Supplied material:
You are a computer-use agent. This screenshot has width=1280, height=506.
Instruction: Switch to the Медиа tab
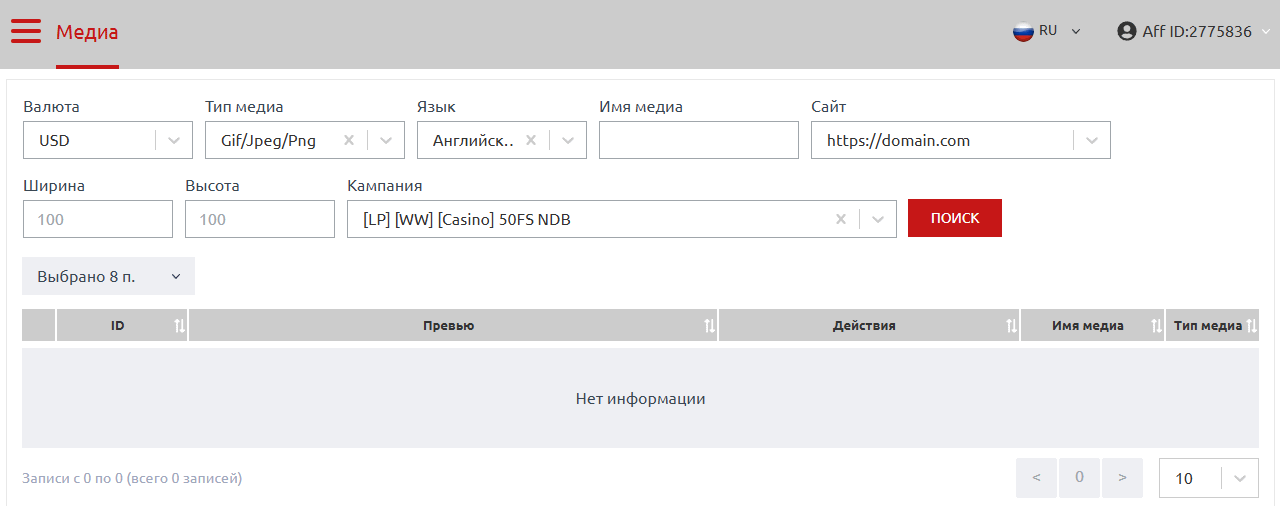click(x=87, y=32)
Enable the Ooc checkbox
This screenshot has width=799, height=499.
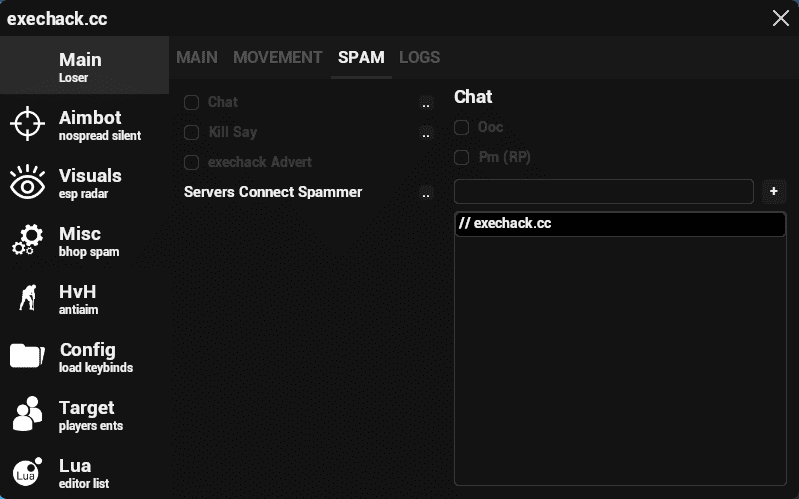[462, 127]
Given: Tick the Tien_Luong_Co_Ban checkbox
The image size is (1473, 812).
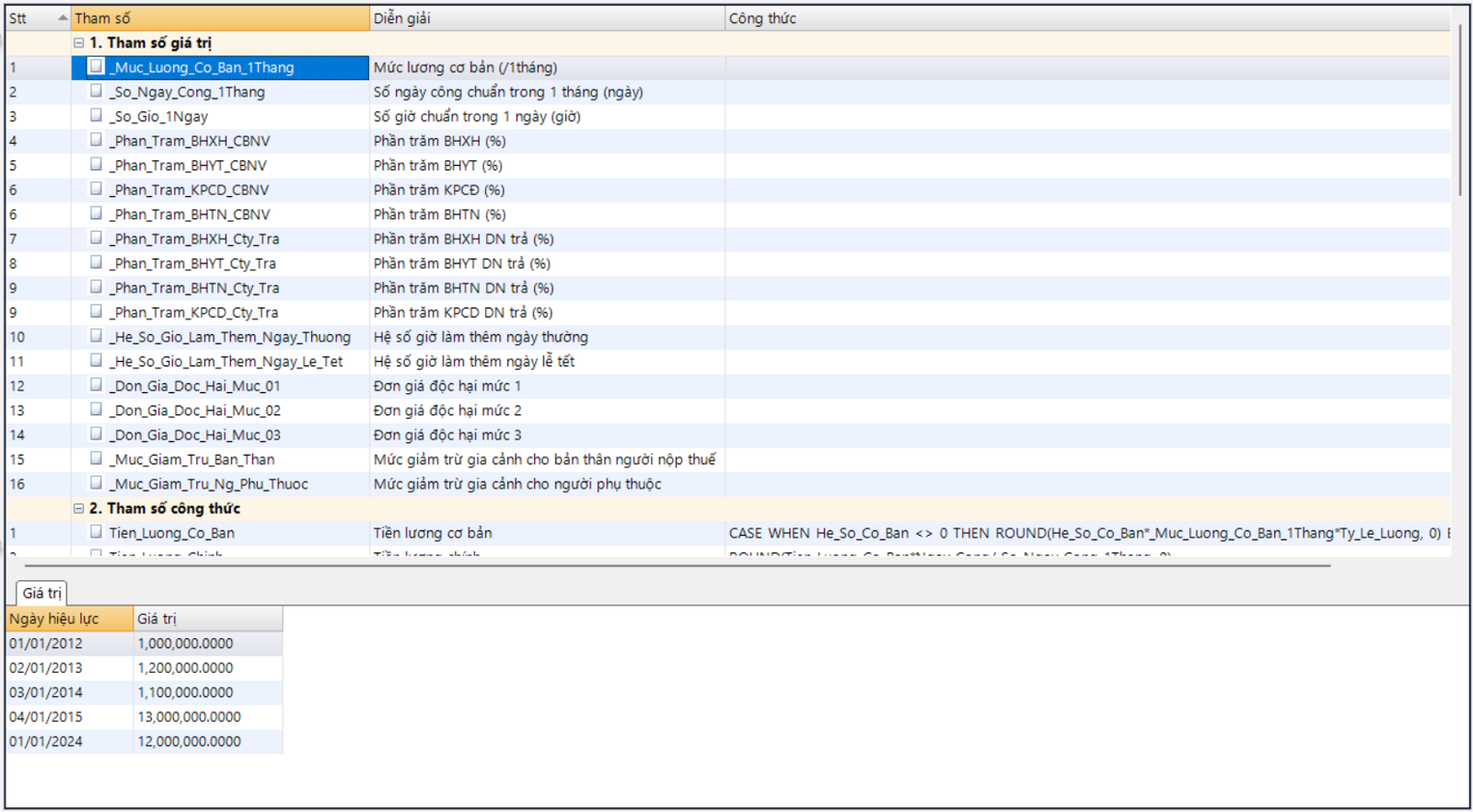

Task prompt: Return each line of the material in which the string "checkbox" can be found.

Exercise output:
Enable the Ooc checkbox
Given: Tick the Tien_Luong_Co_Ban checkbox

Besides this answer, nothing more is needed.